Son décès intervient en pleine offensive de l'actuel président russe Vladimir Poutine en Ukraine, lancée le 24 février et dénoncée en Occident comme une résurgence de l'impérialisme russe.

Simple fils de paysan, Mikhaïl Gorbatchev a effectué un parcours classique d'apparatchik pour devenir à 54 ans, le 11 mars 1985, le numéro un d'un empire soviétique alors exsangue sur le plan économique et qui était empêtré dans une guerre sans fin en Afghanistan.

Sa jeunesse le distingue. En moins de trois ans, depuis le décès de Léonid Brejnev en 1982, le PC soviétique a connu deux secrétaires généraux vieillissants qui sont morts à ce poste, Iouri Andropov et Konstantin Tchernenko.

Conscient que la crise guette, M. Gorbatchev lance une libéralisation baptisée la "perestroïka" (restructuration) et la "glasnost" (transparence) pour réformer le système soviétique et réduire l'influence des vieux caciques du parti.

Des millions de Soviétiques découvrent alors des libertés inédites, mais aussi les pénuries, le chaos économique et les révoltes nationalistes qui sonneront le glas de l'URSS, ce que nombre de ses compatriotes ne pardonneront jamais à cet homme au front marqué d'une tache de vin.

"Bien sûr, j'ai des regrets, de grosses erreurs ont été commises", avait-il déclaré en janvier 2011.

Car sous son mandat, les dérives n'ont pas manqué: l'entrée des chars soviétiques en Lituanie, la répression de manifestants pacifiques en Géorgie, ou la catastrophe nucléaire de Tchernobyl, en 1986, passée sous silence pendant des jours, contribuant à la contamination de centaines de milliers de personnes.

Hommage à l'homme de paix en Occident, sobres «condoléances» à Moscou

La mort mardi soir à 91 ans de Mikhaïl Gorbatchev, dernier dirigeant de l'URSS, a suscité de vibrants hommages en Occident, où son rôle crucial pour mettre fin à la Guerre froide et son combat pour la paix ont été salués, prenant un relief particulier six mois après l'invasion russe en Ukraine.

L'émotion des réactions occidentales contraste avec la sobriété du président russe Vladimir Poutine qui a exprimé "ses profondes condoléances" et qui "enverra (mercredi) dans la matinée un télégramme de condoléances à la famille et aux proches" de l'ancien dirigeant, selon le porte-parole du Kremlin.

Dans un communiqué, le président américain Joe Biden a salué en Mikhaïl Gorbatchev un "leader rare". Ses actes furent ceux d'un dirigeant ayant assez d'"imagination pour voir qu'un autre avenir était possible et le courage de risquer toute sa carrière pour y parvenir.
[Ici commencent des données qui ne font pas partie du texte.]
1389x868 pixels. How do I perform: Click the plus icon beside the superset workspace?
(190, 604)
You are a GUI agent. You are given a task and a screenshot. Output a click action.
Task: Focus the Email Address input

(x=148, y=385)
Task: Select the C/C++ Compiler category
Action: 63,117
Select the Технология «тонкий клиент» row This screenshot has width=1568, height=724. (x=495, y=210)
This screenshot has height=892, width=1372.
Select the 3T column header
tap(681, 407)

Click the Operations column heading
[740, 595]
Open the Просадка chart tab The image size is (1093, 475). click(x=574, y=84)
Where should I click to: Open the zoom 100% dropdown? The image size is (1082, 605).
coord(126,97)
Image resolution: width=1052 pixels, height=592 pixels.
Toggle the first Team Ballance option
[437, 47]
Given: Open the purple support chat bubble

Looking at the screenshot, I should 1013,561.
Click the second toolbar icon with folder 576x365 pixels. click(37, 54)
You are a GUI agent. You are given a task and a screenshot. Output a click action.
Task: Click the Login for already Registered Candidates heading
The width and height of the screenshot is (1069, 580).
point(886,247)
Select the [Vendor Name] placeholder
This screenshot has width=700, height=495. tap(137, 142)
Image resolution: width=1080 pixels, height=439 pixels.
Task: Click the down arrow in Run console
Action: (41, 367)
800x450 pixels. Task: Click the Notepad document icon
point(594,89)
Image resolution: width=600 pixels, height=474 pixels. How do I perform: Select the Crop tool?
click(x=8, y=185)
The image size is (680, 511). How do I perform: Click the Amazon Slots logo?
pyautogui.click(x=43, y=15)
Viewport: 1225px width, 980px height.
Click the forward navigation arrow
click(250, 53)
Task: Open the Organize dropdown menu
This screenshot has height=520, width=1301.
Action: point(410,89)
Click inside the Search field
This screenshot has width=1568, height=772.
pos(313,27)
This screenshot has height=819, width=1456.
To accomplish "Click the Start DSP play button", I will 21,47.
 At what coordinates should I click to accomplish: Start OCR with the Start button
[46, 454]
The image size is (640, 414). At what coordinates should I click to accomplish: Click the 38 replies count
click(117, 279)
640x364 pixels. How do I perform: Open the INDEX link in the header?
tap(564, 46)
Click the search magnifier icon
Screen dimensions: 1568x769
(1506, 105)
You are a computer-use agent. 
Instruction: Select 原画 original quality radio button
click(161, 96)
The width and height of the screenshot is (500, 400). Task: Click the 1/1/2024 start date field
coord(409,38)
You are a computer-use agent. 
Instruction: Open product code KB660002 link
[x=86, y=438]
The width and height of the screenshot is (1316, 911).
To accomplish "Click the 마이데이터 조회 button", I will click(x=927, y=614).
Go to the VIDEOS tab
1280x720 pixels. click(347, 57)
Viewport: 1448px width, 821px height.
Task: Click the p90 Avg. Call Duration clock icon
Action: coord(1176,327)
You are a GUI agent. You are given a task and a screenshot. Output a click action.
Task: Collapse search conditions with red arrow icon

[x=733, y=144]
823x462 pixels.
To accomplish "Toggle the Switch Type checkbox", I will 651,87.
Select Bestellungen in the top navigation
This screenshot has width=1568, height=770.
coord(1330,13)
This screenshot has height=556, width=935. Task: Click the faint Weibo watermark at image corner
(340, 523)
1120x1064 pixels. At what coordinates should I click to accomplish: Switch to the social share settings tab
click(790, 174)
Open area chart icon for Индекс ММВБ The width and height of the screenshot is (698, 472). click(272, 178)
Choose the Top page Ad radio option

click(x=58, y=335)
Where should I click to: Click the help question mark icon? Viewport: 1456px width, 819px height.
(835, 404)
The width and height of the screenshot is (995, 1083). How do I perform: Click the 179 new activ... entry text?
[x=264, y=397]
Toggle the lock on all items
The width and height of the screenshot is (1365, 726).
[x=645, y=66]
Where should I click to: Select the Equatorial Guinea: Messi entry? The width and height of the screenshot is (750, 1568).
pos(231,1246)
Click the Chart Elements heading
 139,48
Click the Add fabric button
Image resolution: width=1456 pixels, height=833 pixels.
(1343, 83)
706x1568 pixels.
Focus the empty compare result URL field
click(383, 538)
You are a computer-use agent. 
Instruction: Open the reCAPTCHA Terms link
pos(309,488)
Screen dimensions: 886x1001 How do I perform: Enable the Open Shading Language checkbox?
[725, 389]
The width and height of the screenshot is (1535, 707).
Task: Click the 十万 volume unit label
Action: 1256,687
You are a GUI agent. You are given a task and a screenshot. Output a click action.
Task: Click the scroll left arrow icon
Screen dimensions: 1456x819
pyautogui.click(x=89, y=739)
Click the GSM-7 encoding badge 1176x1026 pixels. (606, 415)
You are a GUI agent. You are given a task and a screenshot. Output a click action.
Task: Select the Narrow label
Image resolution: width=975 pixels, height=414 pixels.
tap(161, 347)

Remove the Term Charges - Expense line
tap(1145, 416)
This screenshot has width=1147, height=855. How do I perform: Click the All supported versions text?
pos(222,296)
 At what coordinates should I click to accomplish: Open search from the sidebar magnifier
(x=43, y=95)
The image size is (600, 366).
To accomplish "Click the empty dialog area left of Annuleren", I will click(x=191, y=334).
Le résultat fut un monde plus sûr et davantage de liberté pour des millions de personnes", a dit M. Biden.

Pour le secrétaire général des Nations unies Antonio Guterres, "le monde a perdu un immense dirigeant mondial, engagé envers le multilatéralisme, et défenseur infatigable de la paix".

Le chef de l'ONU a salué, dans un communiqué, "un homme d'Etat unique qui a changé le cours de l'histoire" et fait "plus que n'importe qui pour provoquer de façon pacifique la fin de la Guerre froide".

La Chine a salué le rôle du dernier dirigeant soviétique au rapprochement entre Pékin et Moscou, après trois décennies de rupture.

"M. Gorbatchev a contribué de manière positive à la normalisation des relations entre la Chine et l'Union soviétique", a indiqué devant la presse un porte-parole de la diplomatie chinoise, Zhao Lijian.

Rêve «en ruines»

"Les réformes historiques de Mikhaïl Gorbatchev ont conduit à la dissolution de l'Union soviétique, contribué à mettre fin à la guerre froide et ouvert la possibilité d'un partenariat entre la Russie et l'Otan", a déclaré le secrétaire général de l'Otan, Jens Stoltenberg sur Twitter. "Sa vision d'un monde meilleur reste un exemple".

Le président allemand Frank-Walter Steinmeier a rendu hommage au dernier dirigeant soviétique en le remerciant "pour sa contribution décisive à l'unité allemande" et son "courage pour l'ouverture démocratique et la construction de ponts entre l'Est et l'Ouest".

Ce rêve est "en ruine, brisé par l'attaque brutale de la Russie contre l'Ukraine", a-t-il ajouté.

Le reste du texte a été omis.